=== Recorded information ===

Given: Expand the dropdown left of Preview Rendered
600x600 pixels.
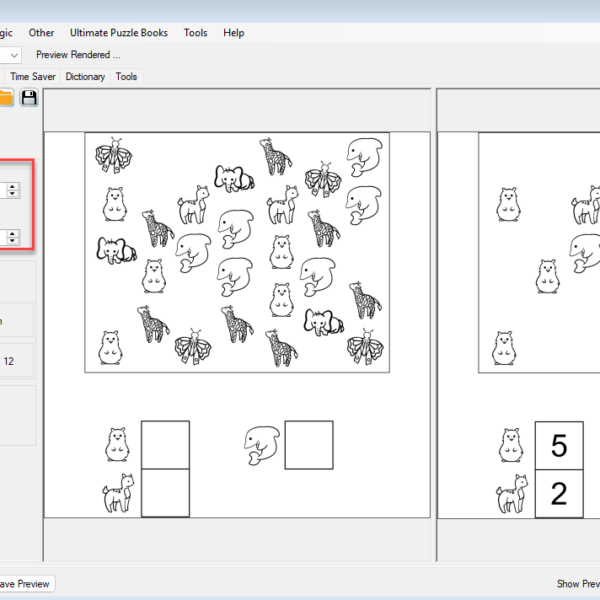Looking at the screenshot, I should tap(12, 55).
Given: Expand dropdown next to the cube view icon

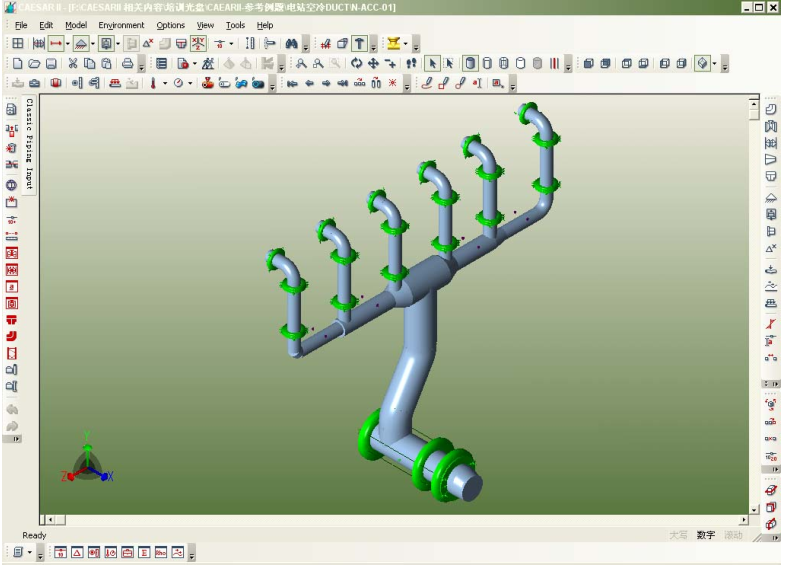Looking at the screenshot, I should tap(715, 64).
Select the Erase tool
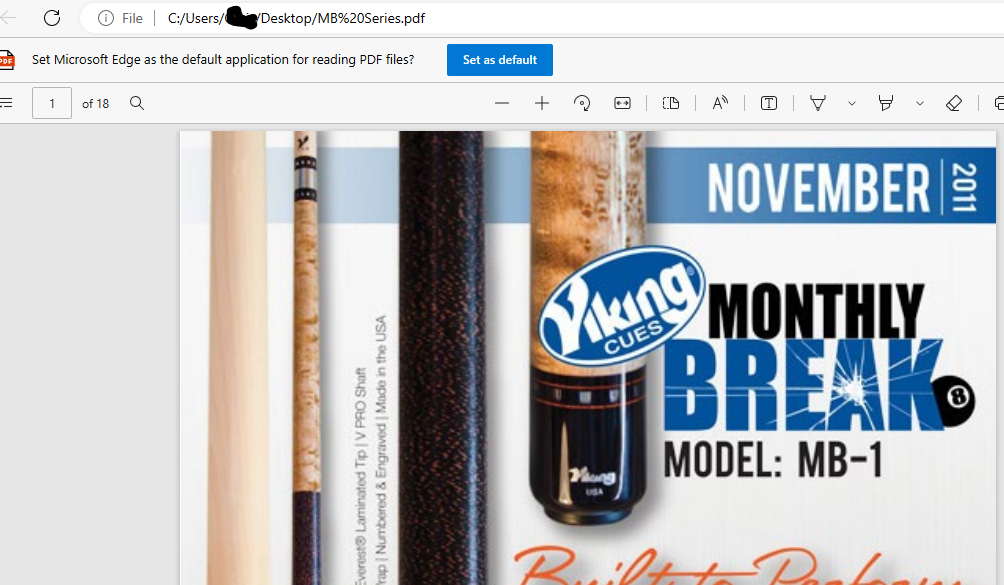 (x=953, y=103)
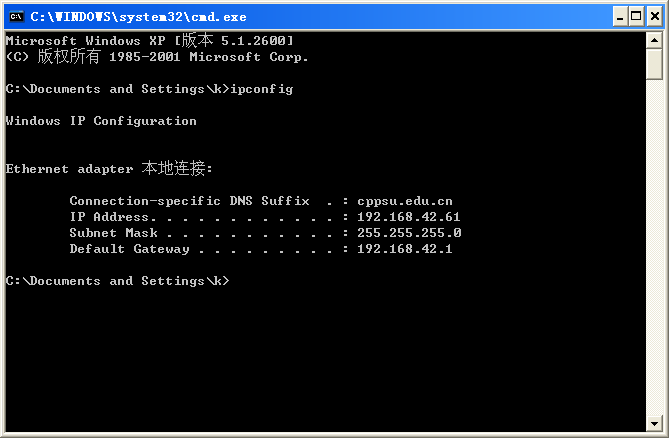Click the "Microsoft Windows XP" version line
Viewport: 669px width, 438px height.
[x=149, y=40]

===

_Task objective_:
Set down the material exactly as given, but print none of the pictures.

_Your solution_:
Given: Expand the dropdown left of Preview Rendered
600x600 pixels.
Looking at the screenshot, I should tap(12, 55).
Given: Expand dropdown next to the cube view icon

Looking at the screenshot, I should tap(715, 64).
Select the Erase tool
 (x=953, y=103)
Click the "Microsoft Windows XP" version line
Viewport: 669px width, 438px height.
[x=149, y=40]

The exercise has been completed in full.